Background and reception
The song is a combination of several inspirations. The lyrics directly reference a recurring dream Gabriel was having where he swam in his backyard pool drinking cold red wine. Another version of the dream had bottles in the shape of people falling from a cliff. In it, a stream of red liquid would seep out of the people-shaped bottles as they smashed with impact onto the ground, and was usually followed by a torrential downpour of the same red liquid.

Earlier in his solo career, Gabriel had an idea for a movie he referred to as Mozo. In it, villagers were punished for their sins with a blood-red rain. "Red Rain" was to be the theme song. This idea was eventually scrapped, although there was a mention of Mozo in the song "On the Air" in Peter Gabriel (II). "Down The Dolce Vita", "Here Comes The Flood", and "Exposure" reference the Mozo story, as well.

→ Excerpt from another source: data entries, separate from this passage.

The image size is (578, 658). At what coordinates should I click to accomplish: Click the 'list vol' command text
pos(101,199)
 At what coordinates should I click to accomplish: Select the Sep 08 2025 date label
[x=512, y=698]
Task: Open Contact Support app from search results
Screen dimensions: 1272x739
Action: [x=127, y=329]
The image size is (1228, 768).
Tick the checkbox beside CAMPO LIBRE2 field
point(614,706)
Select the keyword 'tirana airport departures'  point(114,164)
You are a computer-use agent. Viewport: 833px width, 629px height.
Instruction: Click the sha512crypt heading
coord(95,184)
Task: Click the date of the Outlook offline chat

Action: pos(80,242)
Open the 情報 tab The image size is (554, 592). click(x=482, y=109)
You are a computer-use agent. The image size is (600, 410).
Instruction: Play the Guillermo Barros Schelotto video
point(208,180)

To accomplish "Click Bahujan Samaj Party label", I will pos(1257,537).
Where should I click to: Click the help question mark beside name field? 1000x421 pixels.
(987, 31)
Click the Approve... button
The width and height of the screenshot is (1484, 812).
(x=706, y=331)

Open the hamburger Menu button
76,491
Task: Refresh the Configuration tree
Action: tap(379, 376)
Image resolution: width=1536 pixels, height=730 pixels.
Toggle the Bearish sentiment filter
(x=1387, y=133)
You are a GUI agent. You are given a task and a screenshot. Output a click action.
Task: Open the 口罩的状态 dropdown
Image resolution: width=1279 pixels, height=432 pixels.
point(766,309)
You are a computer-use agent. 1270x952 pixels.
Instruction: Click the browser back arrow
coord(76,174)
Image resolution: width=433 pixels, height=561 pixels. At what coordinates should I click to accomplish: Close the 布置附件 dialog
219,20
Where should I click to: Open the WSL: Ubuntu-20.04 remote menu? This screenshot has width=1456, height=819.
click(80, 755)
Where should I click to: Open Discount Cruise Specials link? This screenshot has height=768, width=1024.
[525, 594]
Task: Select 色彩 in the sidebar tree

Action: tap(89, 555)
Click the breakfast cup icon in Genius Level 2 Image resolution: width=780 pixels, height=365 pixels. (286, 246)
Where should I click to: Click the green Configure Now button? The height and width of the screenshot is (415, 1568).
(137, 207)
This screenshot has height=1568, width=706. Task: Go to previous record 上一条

Strongly percussive in nature, the song features two notable American drummers: Stewart Copeland from the Police played the hi-hat for the rain-like background sound and was requested by Gabriel due to his mastery of the instrument, while the rest of the drumming was provided by Gabriel's regular drummer Jerry Marotta. Gabriel's biographer Daryl Easlea wrote that the song was "a brooding opening to the album" which reflected "two very current Eighties obsessions: AIDS and nuclear fallout". Stephen Thomas Erlewine has described it as "a stately anthem popular on album rock radio".

"Red Rain" album appearances 

So (1986)
Shaking the Tree (1990)
Secret World Live (Live, 1994)
Hit (2003)
Live Blood (2012)

Track listing 
 "Red Rain"
 "In Your Eyes" (special mix) [only on 12"]
 "Ga-Ga"

"Ga-Ga" is an instrumental version of the song "I Go Swimming", which was only released on the Plays Live album.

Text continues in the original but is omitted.